CFPB looks to existing law to regulate workplace surveillance tech
After a high volume of complaints, the Consumer Financial Protection Bureau offered a response as to how the government can limit the use of sensitive employee information in hiring practices.
The Consumer Financial Protection Bureau says existing federal law can help manage how the data broker industry utilizes data sourced from workplace surveillance technologies.
The agency made its comments in response to a White House request for information on the impact of automated monitoring tools that are increasingly being used by U.S. employers.
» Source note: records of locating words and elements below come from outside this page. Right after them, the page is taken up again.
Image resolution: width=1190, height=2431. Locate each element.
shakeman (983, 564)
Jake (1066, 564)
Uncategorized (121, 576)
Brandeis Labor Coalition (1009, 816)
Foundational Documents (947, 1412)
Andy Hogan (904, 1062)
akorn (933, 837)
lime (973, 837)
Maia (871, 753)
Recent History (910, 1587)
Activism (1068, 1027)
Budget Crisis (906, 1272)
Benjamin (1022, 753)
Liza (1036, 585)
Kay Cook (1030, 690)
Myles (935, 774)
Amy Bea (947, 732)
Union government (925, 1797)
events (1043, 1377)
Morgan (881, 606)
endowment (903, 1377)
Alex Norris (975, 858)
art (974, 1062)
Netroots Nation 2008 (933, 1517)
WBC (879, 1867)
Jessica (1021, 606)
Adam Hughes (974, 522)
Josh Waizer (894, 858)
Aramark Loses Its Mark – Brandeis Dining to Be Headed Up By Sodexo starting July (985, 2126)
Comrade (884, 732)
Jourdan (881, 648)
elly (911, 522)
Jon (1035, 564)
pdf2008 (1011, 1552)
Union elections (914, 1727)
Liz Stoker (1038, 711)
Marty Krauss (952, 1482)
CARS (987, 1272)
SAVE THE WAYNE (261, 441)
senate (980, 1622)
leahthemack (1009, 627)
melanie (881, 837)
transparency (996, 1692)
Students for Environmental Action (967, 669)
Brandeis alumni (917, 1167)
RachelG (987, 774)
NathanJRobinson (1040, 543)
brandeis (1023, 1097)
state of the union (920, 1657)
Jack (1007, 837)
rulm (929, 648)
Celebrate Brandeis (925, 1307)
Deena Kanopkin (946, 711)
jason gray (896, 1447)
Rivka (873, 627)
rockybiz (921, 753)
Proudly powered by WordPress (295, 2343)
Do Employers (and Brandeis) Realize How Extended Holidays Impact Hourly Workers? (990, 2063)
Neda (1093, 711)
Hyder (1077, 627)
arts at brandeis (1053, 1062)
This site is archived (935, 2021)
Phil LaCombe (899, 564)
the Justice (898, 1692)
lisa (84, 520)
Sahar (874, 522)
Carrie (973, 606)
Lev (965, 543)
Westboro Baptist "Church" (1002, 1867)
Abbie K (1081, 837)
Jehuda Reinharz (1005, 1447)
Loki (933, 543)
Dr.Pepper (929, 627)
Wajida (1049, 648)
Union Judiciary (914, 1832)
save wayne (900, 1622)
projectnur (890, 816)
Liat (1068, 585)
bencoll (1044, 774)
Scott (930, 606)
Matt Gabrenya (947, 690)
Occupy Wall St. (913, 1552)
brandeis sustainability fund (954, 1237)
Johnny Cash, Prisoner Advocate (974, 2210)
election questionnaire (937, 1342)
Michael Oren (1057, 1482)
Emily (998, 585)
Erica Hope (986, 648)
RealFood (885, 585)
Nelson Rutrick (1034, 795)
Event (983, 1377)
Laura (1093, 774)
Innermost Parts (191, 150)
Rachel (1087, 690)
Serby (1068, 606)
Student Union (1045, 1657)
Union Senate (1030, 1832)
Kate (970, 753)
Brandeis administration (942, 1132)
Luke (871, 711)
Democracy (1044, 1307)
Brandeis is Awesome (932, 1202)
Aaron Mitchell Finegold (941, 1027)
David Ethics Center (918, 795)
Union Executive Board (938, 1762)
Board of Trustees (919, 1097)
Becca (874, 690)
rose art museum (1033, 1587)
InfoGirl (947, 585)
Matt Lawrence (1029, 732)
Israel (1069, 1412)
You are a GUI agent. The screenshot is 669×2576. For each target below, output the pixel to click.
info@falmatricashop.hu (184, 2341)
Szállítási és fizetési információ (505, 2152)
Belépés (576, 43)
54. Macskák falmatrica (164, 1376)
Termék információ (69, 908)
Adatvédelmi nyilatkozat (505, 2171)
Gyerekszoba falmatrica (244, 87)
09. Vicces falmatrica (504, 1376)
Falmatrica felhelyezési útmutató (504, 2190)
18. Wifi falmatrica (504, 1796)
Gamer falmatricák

The CFPB's response to the White House outlines how the government can extend consumer protections to safeguard sensitive data, particularly within hiring and termination practices.
“As markets and technology evolve, agencies that administer and enforce consumer protection statutes must ensure that the law is applied effectively to those changes,” CFPB’s General Counsel and Senior Advisor Seth Frotman and Chief Technologist and Senior Adviser Erie Meyer wrote in response to the White House inquiry. “It is therefore imperative that the federal government and states take steps under applicable law to address concerns raised by significant changes in the labor market brought on by automated worker surveillance and management.”
The CFPB was already in the midst of its own probe into the data broker economy out of concern that the market is largely unregulated, and covers personal data that is vulnerable to exploitation.
The agency is looking to apply the Fair Credit Reporting Act, the federal law that safeguards consumer credit information and regulates reporting practices, to data brokers. Frotman and Meyer stated that expanding these provisions to protect more employment purposes can help limit the scenarios where personal data can be used as part of an employment evaluation process.
Specifically, the CFPB highlighted the FCRA’s protections for future employment opportunities, and restricts using select personal financial information in a hiring or promotion decision. CFPB noted that these protections can help prevent workplace surveillance tech from augmenting employers’ hiring and retention decisions.
“Automated workplace surveillance technology greatly increases the amount of information being fed into these decision-making systems, the frequency with which they may be used on a given worker and the number of workers subject to them,” the agency’s press release on the response reads. “As companies offer employers new technologies to gather, share and sell information in a variety of different ways, federal consumer financial laws may offer important protections to workers.”
The press release noted that CFPB has “long received” complaints from U.S. workers on information inaccuracies and hiring transparency beyond retention processes. The letter to the White House cited the example of an employee who had worked for companies like Uber and Lyft and was fired following a potentially inaccurate ineligibility report, but that person was never allowed to see the background report from the third-party service.
“As companies offer employers new technologies, including workplace surveillance tools, to gather, share and sell this information in different ways, ensuring the protections afforded by the FCRA where applicable is critical,” the letter states.